Walking and gawking is a fun way to travel. Being used to one’s own small city, the sheer change is novel. Window shop the interesting architecture.

Street behaviour is different from Dunedin. People don’t make eye contact, let alone make small talk, let alone say excuse me when cutting in front of someone. From a pedestrian crossing I waved thanks at a taxi driver giving way and Gabby said he probably assumed I was trying to flag him down for a ride.

I was probably "making an opera house about it’’. This saying developed among tradies when it took 14 years to build the Sydney Opera House, finished in 1973.

No worries mate, as the opera house is now a stunner of a shoreline wonder. It retains its original state-of-the-art funkiness, still in pristine condition. The foyer has a limousine-sized purple couch, topped with a sign in period Helvetica font commemorating the opening by the late Queen.

Even the toilets are a treat, the toilet rolls being flatteringly backlit. With exposed shiny concrete, low lighting and an audible background hum, a trip to the toilet feels like visiting a particularly fabulous mid-century submarine.

Big white birds sedately strut nearby. The Australian white ibis used to stay inland but has self-introduced to the city. You apparently never used to see them but they moved in during a drought. Now they’re everywhere to the point they’re called bin chickens. One flew into a plate glass window at the botanic garden, making a heck of a bang. It bounced off and just jived on.

Navigating home by train is an adventure.
Navigating home by train is an adventure.
The Sydney Harbour Bridge is a familiar sight but up close it’s huge. By the time it opened in 1932, 16 construction workers had lost their lives. A guided climb costs hundreds of dollars but there’s no charge to walk across. Traffic makes the bridge shake underfoot and overhead.

For a day lasting this long, nine hours on foot, caffeine becomes a performance-enhancing drug. Personally, it was my first coffee in two years, yet I had an unscheduled sleep on the floor in front of an audiovisual at The Rocks Discovery Museum. Initially, I had the place to myself but woke up to a wholesome family group seated beside me and relaxed holidaymakers nearby. Brazened it out.

Navigating home by train is an adventure and walking alone at night feels safe as there are so many people around. Home to hearty Kiwi hospitality in Aussie, safe and sound and cosy.

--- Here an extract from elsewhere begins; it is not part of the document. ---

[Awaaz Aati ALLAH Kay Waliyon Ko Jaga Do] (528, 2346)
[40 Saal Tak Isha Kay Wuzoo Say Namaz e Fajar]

Staying with friends adds a human element to the tourist experience. Gabby and husband Brian have recently been bereaved by suicide too. We visited The Gap cliffs above the harbour, a beautiful tourist destination but also the location for about 50 suicides a year. In 2009 local Don Ritchie was awarded a Medal of the Order of Australia, recognising his contribution over almost 50 years, through timely conversation, in preventing 180 people from jumping. The visit might sound morbid but it felt mutually supportive to openly share the load.

Having known each other as young adults but reunited in late middle age, Gabby and I were actually strangers. But we felt like whanau. It’s weird how ourselves we can feel with people we’ve known when young.

Crashing at someone’s house is a great Kiwi tradition, creating homely conviviality to escape to in the evenings, and renewal of friendship. There’s a pleasure in seeing an old friend’s successful life, and even pride in seeing Gabby’s artwork feature in a restaurant and her name on the window.

A long weekend in a big city is short enough to forget oneself but long enough to be an adventure. Mind you, I wonder how long before flying becomes the new smoking.